- _Work task_
In the entries below, repeat only the lines between those holding "Where should I" and "At what coordinates should I click to accomplish: Select the red", inclusive. Leave pictures out.

- _Input material_
▬▬▬▬▬▬▬▬▬▬

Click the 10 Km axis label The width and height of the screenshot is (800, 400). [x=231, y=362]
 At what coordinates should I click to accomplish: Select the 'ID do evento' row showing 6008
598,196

▬▬▬▬▬▬▬▬▬▬

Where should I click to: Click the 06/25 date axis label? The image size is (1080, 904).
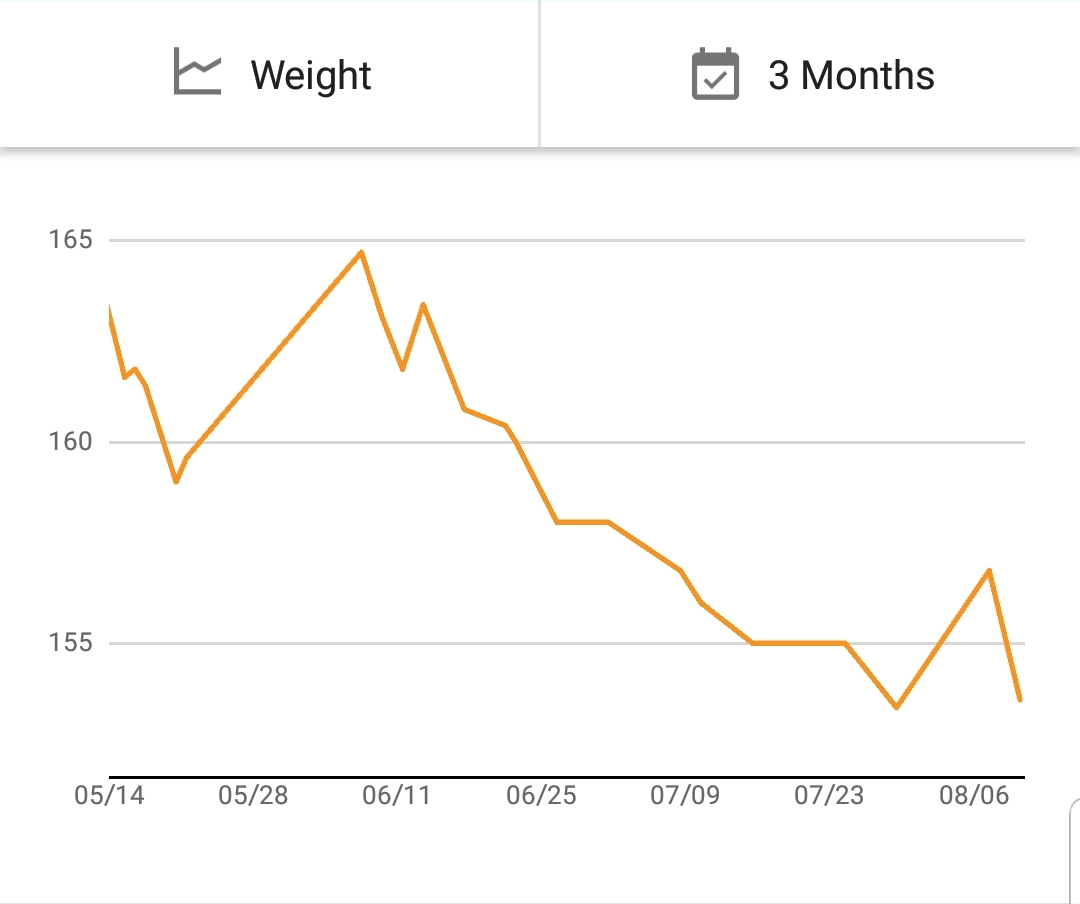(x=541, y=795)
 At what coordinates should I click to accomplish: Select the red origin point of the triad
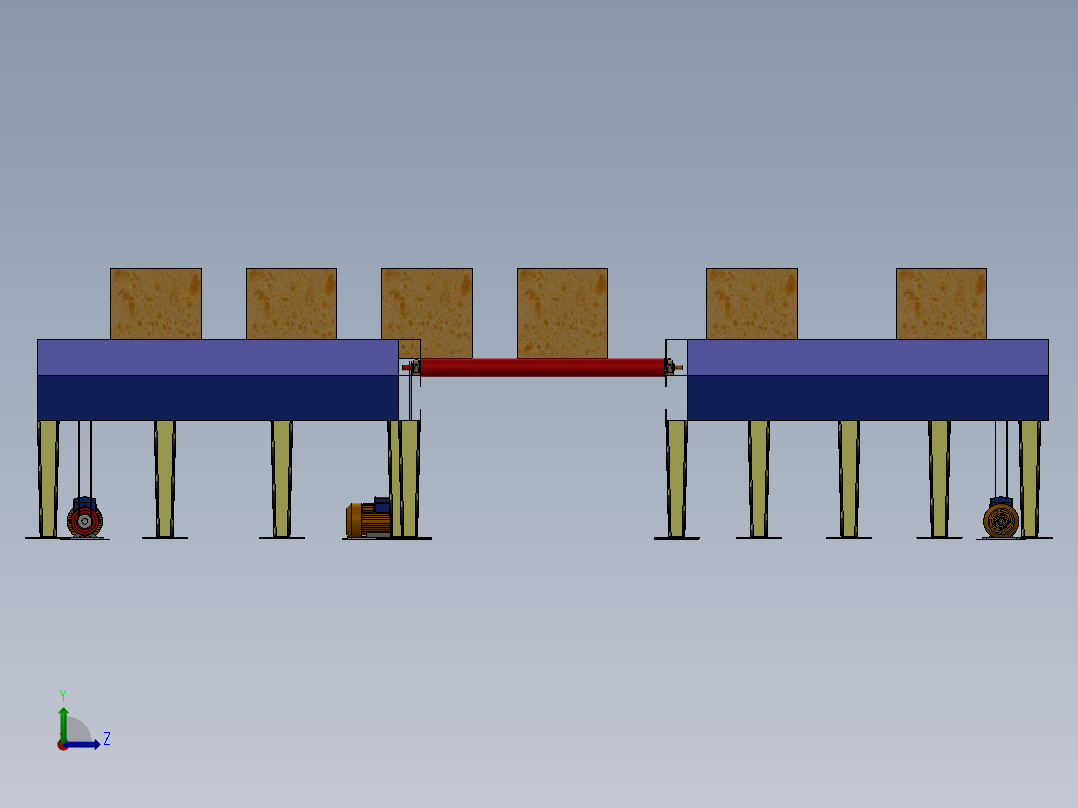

▬▬▬▬▬▬▬▬▬▬

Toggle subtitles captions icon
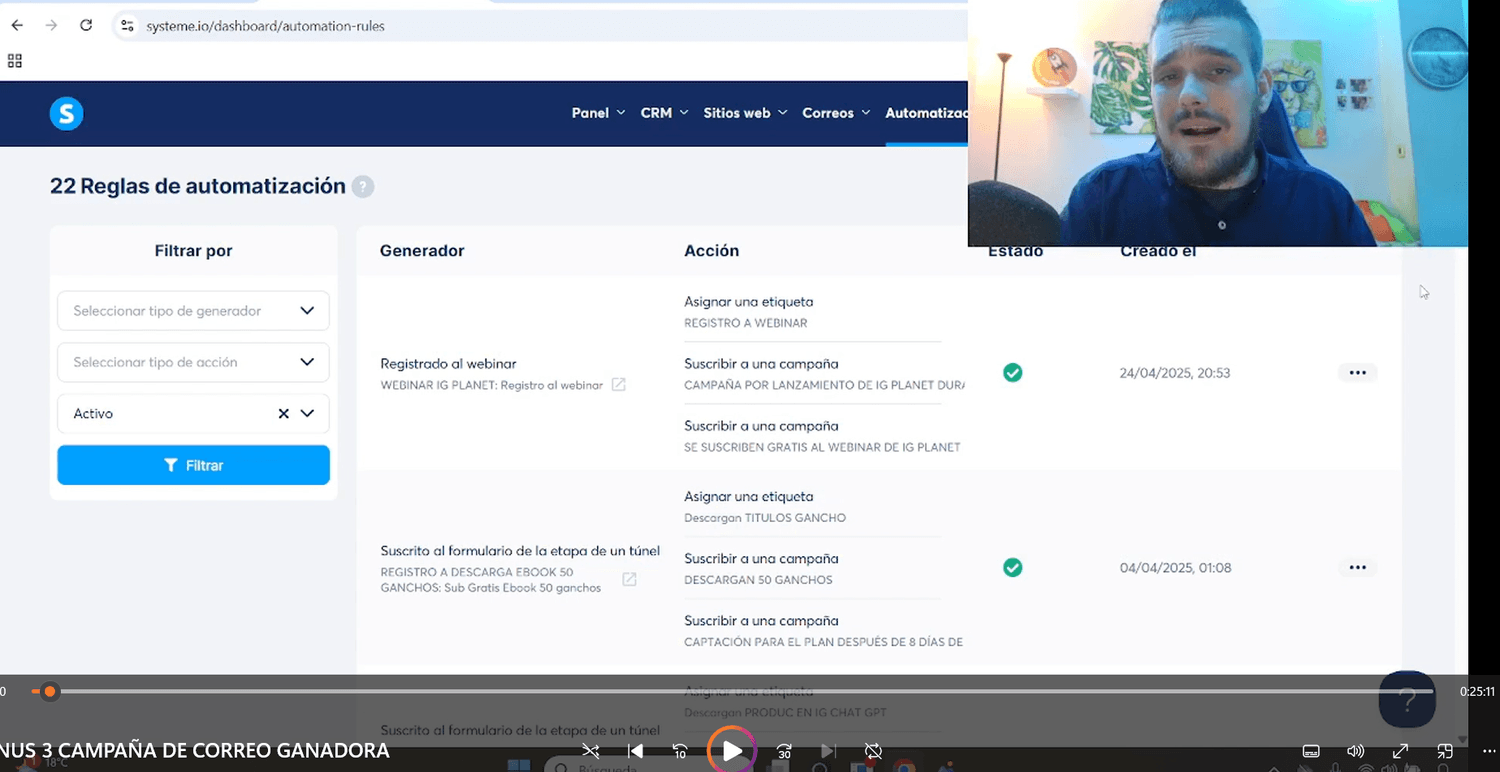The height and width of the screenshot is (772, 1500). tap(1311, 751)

▬▬▬▬▬▬▬▬▬▬

- _Answer area_
Where should I click to: Click the 06/25 date axis label? The image size is (1080, 904).
(x=541, y=795)
 At what coordinates should I click to accomplish: Select the red origin point of the triad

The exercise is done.